A great number of treatments have been proposed and tried, but all have had very limited or extremely questionable success, and then only as partial palliatives; nothing has been conclusively shown to have a cause-and-effect relationship.. Since the cause is unknown, treatment is indicated and routinely prescribed only for the symptoms. Aspirin, sulfa compounds, other antibiotics, vitamin C, prednisolone or similar steroids, and calcium supplements have been most commonly attempted. Of the analgesics and other medications tried, buffered aspirin (less irritating to the canine digestive tract) probably has the greatest effect and widest application in relieving some pain in some dogs. It and the corticosteroids have the largest number of proponents, but it has been my observation that most dogs with panosteitis do not respond to these anymore than they do to anything else. Corticosteroids do have an anti-inflammatory action and can give remarkable relief in many ailments (and by some reports do a little good in alleviating some pain in pano), but as in the case of all drugs and foreign substances, there are cautions. Prolonged or excessive use of aspirin can cause stomach bleeding in dogs; steroids can bring on cardiovascular problems including ruptured capillaries, and can damage the immune system at least temporarily. If you decide to try a pain reliever in spite of my advice, if there is overwhelming compunction to do something, make sure you discuss with your veterinarian the possible side effects and contraindications. For every "cure" or "successful" treatment, you can find a score or more cases in which it did not work at all. 

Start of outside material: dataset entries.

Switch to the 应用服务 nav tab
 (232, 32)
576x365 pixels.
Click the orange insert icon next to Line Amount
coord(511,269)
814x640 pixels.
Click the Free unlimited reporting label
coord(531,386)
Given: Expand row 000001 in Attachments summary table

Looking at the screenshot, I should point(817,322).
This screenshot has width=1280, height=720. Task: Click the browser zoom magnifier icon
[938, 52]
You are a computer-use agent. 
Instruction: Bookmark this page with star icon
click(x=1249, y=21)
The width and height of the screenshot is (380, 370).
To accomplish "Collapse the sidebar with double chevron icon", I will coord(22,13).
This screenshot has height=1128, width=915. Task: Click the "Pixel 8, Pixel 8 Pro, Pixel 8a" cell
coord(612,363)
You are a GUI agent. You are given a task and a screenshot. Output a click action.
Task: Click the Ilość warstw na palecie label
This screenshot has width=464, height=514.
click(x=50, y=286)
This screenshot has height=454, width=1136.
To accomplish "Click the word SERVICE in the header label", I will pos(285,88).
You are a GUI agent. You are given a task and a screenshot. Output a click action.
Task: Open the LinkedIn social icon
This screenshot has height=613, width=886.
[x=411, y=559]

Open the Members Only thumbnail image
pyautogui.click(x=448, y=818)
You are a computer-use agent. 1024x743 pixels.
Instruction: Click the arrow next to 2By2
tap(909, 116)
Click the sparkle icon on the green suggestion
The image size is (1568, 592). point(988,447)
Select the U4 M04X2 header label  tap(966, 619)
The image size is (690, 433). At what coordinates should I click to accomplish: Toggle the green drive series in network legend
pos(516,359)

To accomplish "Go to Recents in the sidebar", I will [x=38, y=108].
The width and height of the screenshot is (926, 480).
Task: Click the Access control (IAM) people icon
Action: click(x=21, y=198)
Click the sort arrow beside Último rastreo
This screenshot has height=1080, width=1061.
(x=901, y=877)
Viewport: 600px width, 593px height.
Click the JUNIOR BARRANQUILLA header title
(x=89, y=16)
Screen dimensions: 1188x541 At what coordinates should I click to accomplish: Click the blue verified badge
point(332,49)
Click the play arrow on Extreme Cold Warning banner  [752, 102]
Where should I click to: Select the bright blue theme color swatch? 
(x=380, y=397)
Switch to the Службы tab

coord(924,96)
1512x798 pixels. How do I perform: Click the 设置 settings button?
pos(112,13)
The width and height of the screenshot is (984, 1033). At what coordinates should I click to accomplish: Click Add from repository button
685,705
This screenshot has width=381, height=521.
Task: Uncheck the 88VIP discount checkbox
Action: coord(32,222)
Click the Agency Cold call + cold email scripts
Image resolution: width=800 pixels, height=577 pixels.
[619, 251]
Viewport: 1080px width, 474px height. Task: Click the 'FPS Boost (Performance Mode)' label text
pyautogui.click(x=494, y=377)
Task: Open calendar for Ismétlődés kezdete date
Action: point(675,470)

One orthopedist said to me, "It's sort of like treating a cold in a human patient where, if you give medicine it takes about seven days to get over it, and if you do nothing it takes about a week." In the case of this disease, however, it may take anywhere from 2 days to 7 weeks for the pain to leave one site with 1 to 2 weeks quite common. 
Radiologically and histologically, it can be 2 months between onset and the beginning of the late phase, and then several more months before cortex and endosteum (inner lining of the marrow cavity) regain normal appearance. It may take considerably longer for the disease to run its course in all the bones which may become affected. I have observed that most cases are outgrown by age 18 months to 2 years, with most initial episodes coming around 8 to 10 months of age; in many dogs the disease will strike at a much later age than in others. It is rarely a chronic situation in regard to pain; in most cases symptoms appear only intermittently in many bones, and many dogs will have but one episode in one bone. 

Many of us experienced breeders believe that nothing you do will likely make a fig's worth of difference in either pain relief or remission. One private practitioner with much experience in orthopedic disorders claimed that Zyloprime relieved clinical and radiographic symptoms within 5 days, but we know that many cases self-resolve in that period of time anyway, and the experiments were not duplicated elsewhere. It appears that nothing gives completely satisfactory results, so the best course of action is no action at all; let the dog decide how much weight to put on the limb and just wait. Perhaps the best treatment regimen for dogs with pano is in the nursery rhyme, "Leave them alone, and they'll come home, wagging their tails behind them." It may be best to let the dog restrict his exercise by himself, give him emotional support so he doesn't go without food to the extent of exposing himself to diseases or stresses he can't handle, and simply wait it out. 


In summary, panosteitis is a self-limiting disease affecting many of the long leg bones, predominately in large dogs between 5 and 18 months old. 
It is apparently unrelated to other lesions of the skeletal or blood systems, and occurs only in the canine, more in some breeds than others. Cause is unknown, but high-protein diets may make symptoms worse or last longer. Panosteitis is "self-limiting", i.e., it will "go away" whether one treats it or not. Since afflicted dogs "outgrow" the disease with little or no expense, it is unlikely much research funding will become available to study it. The dog owner should consult his veterinarian to rule out other problems which may be more serious.